[Start of section]
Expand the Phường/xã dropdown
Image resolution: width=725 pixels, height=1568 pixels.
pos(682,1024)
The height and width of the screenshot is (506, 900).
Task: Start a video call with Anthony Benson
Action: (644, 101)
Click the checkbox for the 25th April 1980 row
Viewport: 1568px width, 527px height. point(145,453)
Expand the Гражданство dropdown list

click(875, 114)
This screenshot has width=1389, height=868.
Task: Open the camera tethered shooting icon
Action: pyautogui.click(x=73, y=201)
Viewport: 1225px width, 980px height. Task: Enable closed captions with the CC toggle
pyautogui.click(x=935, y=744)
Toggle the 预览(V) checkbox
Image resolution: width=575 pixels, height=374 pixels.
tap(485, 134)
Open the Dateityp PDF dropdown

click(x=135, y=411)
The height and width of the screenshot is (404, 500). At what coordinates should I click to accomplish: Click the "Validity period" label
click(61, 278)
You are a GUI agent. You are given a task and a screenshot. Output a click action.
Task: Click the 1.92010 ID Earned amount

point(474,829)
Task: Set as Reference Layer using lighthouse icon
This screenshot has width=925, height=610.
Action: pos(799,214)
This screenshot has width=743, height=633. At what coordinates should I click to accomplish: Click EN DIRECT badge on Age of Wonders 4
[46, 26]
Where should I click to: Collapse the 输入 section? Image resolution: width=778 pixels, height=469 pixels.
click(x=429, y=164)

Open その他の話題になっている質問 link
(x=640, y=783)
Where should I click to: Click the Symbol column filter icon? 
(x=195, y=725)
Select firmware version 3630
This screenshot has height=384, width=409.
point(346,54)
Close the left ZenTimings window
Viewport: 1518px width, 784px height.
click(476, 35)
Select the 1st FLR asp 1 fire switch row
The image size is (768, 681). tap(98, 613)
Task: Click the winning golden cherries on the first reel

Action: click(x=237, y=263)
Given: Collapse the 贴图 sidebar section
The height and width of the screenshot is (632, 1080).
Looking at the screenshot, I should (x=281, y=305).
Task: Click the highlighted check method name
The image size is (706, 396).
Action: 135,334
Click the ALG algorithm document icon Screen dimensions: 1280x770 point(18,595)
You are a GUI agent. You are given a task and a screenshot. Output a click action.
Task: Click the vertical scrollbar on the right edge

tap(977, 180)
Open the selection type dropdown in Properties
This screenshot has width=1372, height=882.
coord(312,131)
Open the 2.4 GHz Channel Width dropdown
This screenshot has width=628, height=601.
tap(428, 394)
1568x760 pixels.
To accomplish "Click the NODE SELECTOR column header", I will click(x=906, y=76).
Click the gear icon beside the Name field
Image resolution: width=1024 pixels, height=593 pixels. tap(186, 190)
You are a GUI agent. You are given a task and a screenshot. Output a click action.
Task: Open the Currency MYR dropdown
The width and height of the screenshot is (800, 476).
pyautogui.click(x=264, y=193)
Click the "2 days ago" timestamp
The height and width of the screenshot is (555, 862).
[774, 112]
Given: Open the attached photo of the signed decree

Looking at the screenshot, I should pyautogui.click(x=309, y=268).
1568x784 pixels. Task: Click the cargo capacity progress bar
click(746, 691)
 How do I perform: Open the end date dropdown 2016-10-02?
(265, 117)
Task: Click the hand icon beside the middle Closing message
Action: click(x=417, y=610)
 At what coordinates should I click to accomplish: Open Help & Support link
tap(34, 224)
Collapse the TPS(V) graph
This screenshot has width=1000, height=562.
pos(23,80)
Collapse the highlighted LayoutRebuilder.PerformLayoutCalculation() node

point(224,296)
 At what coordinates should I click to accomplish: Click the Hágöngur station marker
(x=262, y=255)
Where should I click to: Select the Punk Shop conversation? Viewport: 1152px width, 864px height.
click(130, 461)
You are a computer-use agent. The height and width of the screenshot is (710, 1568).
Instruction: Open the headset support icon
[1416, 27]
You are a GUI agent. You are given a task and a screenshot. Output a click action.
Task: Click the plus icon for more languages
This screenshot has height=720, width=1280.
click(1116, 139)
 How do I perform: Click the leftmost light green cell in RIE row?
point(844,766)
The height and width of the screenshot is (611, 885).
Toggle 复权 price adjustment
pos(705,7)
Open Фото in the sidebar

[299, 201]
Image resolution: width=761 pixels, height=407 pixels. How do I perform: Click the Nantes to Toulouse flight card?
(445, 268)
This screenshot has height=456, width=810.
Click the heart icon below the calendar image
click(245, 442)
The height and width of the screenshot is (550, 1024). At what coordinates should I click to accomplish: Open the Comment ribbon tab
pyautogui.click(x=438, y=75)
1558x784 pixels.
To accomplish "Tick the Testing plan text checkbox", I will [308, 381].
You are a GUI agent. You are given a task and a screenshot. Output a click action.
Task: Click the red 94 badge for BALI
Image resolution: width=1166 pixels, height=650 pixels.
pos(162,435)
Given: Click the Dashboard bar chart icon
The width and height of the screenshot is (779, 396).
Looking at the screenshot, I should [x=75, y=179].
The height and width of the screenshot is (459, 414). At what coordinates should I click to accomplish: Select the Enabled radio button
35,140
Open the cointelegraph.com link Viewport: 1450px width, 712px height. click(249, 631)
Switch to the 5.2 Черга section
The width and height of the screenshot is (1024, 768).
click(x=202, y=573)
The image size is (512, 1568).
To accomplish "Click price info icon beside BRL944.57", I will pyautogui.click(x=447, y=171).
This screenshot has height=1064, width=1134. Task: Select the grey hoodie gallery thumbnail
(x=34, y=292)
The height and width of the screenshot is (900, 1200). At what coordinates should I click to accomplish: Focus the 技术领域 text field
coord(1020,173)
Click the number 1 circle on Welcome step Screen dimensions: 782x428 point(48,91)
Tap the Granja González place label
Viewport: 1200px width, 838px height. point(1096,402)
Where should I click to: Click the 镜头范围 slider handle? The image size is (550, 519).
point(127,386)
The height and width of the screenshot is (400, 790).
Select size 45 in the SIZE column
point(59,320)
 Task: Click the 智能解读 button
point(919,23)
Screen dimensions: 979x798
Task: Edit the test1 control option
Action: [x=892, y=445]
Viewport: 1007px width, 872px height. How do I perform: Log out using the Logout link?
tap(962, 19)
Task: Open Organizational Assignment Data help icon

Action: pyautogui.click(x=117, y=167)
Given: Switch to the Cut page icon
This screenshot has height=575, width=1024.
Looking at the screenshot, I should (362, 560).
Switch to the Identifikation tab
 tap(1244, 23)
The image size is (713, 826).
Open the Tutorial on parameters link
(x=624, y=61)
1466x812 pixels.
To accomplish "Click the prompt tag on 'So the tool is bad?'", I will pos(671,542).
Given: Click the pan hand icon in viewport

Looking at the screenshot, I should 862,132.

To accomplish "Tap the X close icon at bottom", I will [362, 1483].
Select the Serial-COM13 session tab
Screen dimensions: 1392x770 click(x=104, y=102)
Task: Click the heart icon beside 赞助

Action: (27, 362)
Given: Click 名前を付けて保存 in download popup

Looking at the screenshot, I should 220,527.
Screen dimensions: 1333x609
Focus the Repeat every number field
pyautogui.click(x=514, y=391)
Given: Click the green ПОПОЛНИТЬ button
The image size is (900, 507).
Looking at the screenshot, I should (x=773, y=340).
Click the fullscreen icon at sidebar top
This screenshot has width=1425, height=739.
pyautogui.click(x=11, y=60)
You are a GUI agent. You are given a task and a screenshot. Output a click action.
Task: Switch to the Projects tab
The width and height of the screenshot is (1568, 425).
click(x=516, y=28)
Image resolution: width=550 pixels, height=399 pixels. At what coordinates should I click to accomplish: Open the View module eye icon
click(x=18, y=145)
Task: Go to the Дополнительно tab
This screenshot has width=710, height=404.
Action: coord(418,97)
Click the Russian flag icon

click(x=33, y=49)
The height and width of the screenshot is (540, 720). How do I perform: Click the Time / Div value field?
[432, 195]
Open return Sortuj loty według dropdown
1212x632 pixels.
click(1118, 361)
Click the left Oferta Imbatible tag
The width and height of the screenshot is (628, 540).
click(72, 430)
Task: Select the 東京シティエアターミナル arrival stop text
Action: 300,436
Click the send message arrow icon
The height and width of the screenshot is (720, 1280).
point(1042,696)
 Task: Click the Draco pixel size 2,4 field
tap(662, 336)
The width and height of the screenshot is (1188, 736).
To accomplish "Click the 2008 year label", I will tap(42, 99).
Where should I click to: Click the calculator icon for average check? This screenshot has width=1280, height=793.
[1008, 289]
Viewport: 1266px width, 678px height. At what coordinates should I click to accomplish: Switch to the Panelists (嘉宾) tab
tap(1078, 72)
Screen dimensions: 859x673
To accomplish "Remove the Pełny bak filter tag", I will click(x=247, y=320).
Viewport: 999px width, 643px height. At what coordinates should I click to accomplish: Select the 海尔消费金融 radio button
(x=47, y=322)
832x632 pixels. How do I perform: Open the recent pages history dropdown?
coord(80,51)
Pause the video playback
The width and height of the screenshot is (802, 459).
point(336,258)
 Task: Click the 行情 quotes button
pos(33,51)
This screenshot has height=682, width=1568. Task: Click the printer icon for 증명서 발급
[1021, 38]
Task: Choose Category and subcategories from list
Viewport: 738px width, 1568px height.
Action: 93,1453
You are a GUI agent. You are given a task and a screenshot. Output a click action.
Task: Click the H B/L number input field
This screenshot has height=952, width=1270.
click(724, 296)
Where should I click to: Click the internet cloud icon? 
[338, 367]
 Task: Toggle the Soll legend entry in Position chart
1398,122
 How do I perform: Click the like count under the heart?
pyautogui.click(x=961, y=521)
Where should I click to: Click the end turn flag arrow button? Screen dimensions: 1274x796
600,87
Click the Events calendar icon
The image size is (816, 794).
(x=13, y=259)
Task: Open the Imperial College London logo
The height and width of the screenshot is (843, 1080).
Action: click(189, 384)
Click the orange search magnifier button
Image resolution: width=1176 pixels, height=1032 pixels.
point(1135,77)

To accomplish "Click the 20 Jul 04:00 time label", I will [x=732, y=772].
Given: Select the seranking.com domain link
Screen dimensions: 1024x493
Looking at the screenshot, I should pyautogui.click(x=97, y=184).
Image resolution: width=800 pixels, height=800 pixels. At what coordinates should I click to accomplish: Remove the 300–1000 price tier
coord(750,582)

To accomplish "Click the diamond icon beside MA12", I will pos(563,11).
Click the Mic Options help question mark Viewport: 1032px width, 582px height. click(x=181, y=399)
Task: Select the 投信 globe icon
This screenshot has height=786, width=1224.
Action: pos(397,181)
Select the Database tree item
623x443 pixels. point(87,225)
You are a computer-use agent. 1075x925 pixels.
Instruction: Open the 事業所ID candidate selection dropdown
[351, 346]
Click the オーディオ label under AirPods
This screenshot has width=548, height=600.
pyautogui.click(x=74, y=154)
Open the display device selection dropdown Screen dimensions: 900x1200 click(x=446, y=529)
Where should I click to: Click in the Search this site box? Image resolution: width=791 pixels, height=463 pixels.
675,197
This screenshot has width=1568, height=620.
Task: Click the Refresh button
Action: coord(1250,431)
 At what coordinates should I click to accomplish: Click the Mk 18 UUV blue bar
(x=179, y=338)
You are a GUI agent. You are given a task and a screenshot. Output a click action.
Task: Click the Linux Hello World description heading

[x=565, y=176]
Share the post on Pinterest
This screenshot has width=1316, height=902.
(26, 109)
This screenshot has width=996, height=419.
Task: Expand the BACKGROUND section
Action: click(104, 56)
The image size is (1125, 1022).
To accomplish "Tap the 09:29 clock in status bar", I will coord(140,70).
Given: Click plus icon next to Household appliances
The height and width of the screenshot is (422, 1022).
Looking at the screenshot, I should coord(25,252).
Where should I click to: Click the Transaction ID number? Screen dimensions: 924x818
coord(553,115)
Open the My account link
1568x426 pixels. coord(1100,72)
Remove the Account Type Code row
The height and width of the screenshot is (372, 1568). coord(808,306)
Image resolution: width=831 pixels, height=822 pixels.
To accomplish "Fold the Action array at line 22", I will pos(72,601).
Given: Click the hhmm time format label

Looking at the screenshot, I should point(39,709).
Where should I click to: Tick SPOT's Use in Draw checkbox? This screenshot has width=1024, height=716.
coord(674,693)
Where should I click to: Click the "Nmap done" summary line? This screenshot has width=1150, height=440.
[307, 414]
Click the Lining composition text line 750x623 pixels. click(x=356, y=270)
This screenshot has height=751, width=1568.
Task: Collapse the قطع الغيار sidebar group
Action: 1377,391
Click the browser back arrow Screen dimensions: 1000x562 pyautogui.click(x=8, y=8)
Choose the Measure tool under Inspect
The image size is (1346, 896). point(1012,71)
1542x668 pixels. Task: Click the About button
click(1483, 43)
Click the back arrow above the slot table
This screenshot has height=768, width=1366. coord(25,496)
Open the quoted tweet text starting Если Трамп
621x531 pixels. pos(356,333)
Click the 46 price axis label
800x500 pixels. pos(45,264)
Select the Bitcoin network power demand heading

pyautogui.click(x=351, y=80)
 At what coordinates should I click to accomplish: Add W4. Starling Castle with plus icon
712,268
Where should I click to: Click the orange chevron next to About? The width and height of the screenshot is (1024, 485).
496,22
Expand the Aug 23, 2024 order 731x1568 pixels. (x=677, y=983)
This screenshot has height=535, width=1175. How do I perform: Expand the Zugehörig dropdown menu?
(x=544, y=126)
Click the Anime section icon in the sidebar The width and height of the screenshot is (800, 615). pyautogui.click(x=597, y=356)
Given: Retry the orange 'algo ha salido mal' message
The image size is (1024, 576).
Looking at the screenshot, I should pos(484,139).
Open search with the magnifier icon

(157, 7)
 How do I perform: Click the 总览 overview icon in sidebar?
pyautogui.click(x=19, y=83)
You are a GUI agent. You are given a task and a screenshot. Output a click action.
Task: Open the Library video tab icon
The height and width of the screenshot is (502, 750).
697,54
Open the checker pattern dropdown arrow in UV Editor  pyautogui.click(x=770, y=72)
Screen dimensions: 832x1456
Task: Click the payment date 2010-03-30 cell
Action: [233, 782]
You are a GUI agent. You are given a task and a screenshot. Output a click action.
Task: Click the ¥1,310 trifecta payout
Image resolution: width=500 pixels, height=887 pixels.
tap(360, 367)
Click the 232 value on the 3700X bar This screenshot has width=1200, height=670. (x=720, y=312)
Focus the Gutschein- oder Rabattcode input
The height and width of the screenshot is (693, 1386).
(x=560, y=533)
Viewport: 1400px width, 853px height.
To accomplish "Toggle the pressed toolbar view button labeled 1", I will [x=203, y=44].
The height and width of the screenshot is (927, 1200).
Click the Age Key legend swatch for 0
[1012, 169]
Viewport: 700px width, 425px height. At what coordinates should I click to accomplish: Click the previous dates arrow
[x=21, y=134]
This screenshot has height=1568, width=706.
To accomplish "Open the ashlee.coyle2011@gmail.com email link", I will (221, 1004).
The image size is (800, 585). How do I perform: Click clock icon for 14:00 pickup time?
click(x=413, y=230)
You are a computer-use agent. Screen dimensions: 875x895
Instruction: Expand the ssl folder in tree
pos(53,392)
[End of section]
# ACTIVITY
The expected answer is an exact copy of the lines above, beginning at the line with "1568x760 pixels." and ending at the line with "Collapse the TPS(V) graph", with both ends in.

# ANSWER FOR THE TASK
1568x760 pixels.
To accomplish "Click the NODE SELECTOR column header", I will click(x=906, y=76).
Click the gear icon beside the Name field
Image resolution: width=1024 pixels, height=593 pixels. tap(186, 190)
You are a GUI agent. You are given a task and a screenshot. Output a click action.
Task: Open the Currency MYR dropdown
The width and height of the screenshot is (800, 476).
pyautogui.click(x=264, y=193)
Click the "2 days ago" timestamp
The height and width of the screenshot is (555, 862).
[774, 112]
Given: Open the attached photo of the signed decree

Looking at the screenshot, I should pyautogui.click(x=309, y=268).
1568x784 pixels. Task: Click the cargo capacity progress bar
click(746, 691)
 How do I perform: Open the end date dropdown 2016-10-02?
(265, 117)
Task: Click the hand icon beside the middle Closing message
Action: click(x=417, y=610)
 At what coordinates should I click to accomplish: Open Help & Support link
tap(34, 224)
Collapse the TPS(V) graph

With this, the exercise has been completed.